* _PROBLEM TO SOLVE_: Look below for the line that contains "Instruction: Click the", and write out exactly that line and all remaining lines of the listing, omitting pictures.

* _DATA FOR THE TASK_:
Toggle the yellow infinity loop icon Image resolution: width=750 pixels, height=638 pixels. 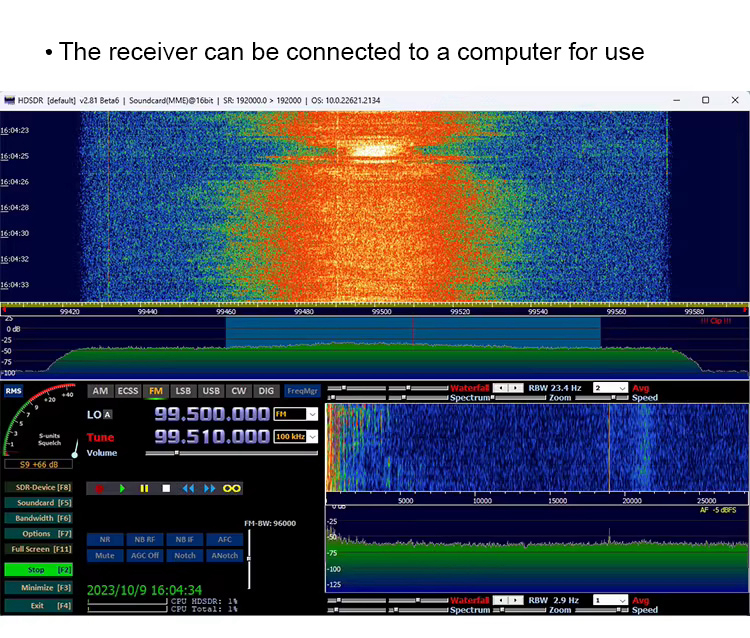coord(232,488)
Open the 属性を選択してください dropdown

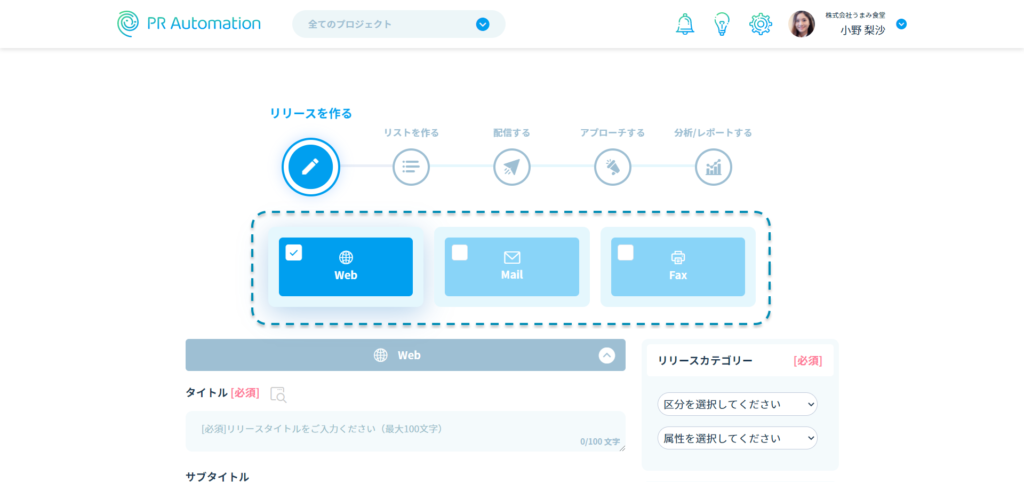point(737,438)
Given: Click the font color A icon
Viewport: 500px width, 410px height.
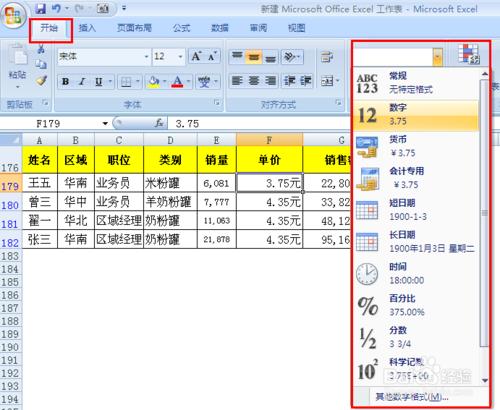Looking at the screenshot, I should pos(177,82).

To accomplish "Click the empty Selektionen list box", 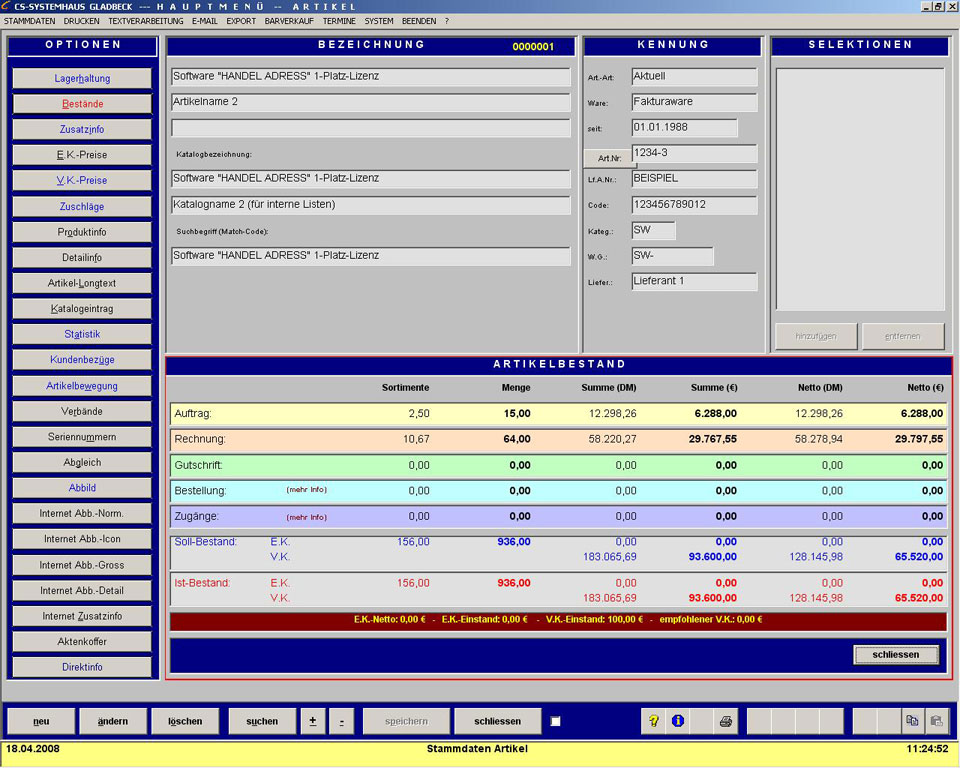I will pos(860,190).
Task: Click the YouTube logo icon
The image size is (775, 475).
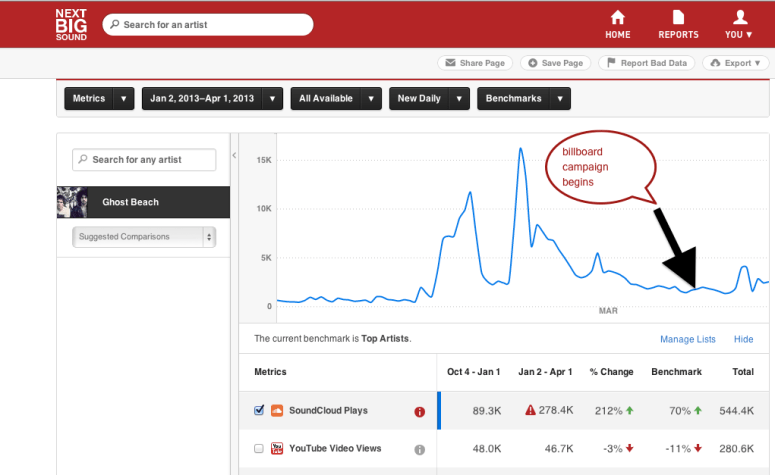Action: [x=277, y=449]
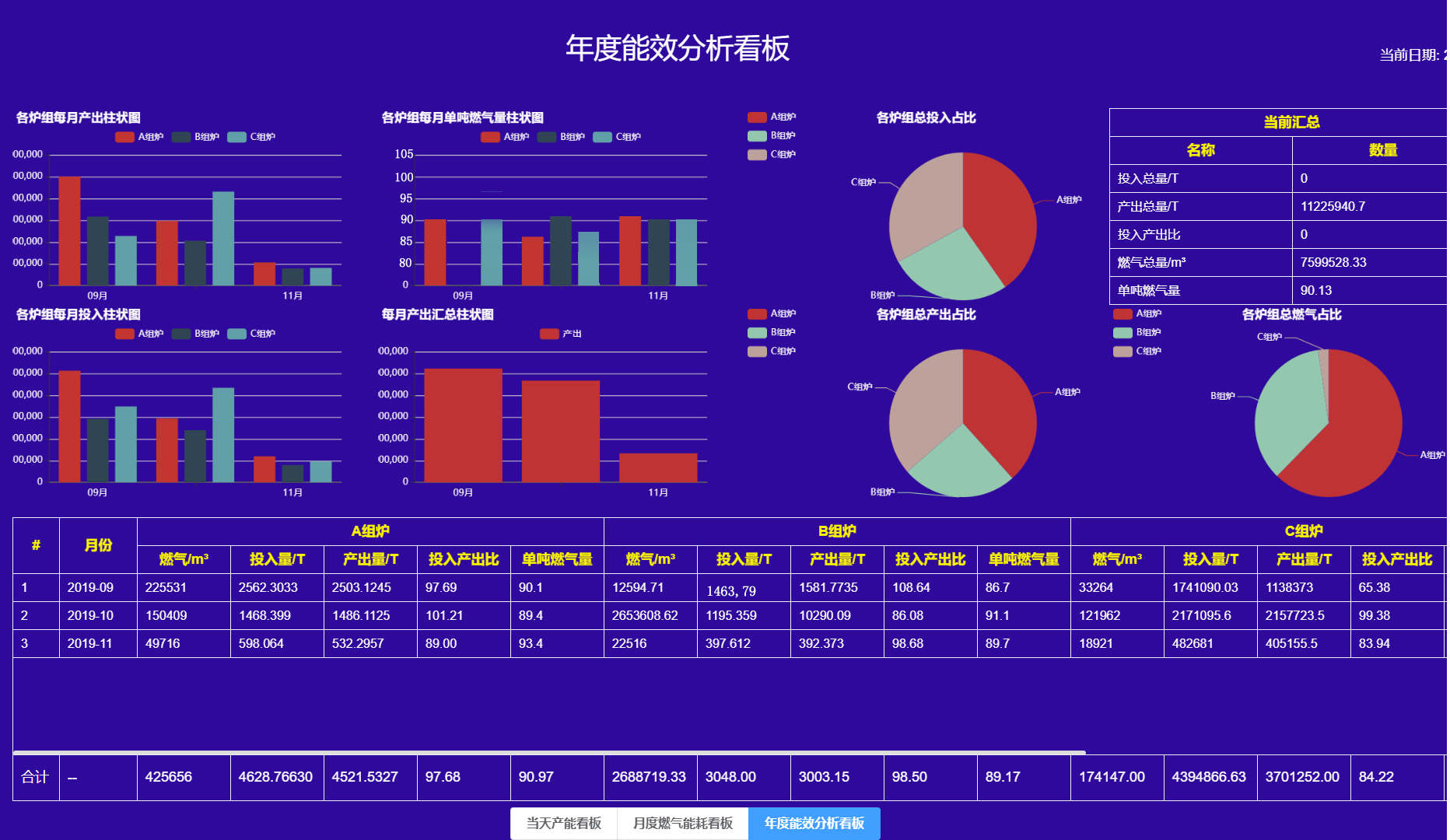
Task: Open the 月度燃气能耗看板 tab
Action: tap(683, 823)
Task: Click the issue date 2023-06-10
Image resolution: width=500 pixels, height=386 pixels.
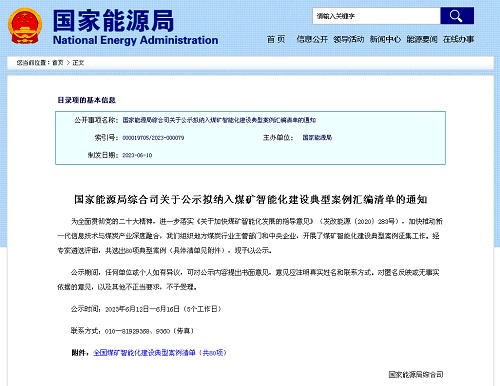Action: pyautogui.click(x=137, y=155)
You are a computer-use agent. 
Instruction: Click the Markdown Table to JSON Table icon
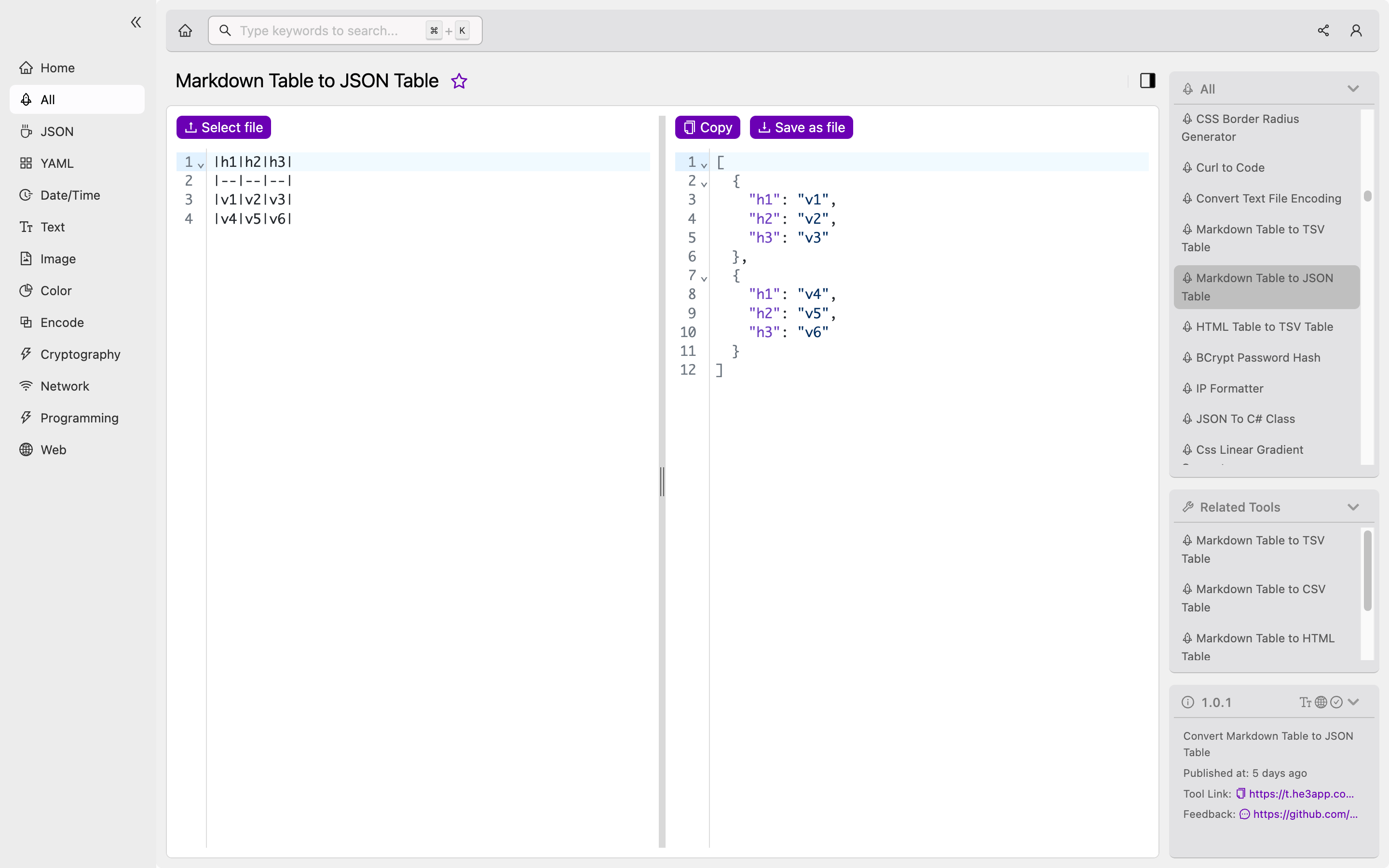[1188, 278]
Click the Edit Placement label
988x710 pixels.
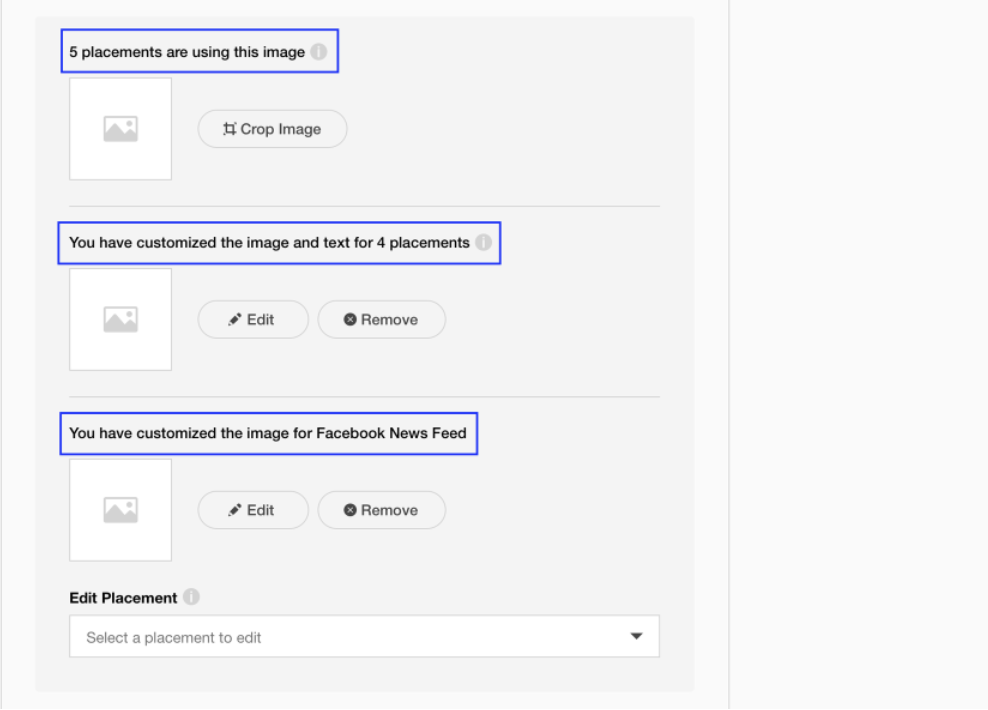(123, 598)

* _RESPONSE TO THE EXERCISE_:
Instruction: Click the Markdown Table to JSON Table icon
[1188, 278]
Click the Edit Placement label
988x710 pixels.
(123, 598)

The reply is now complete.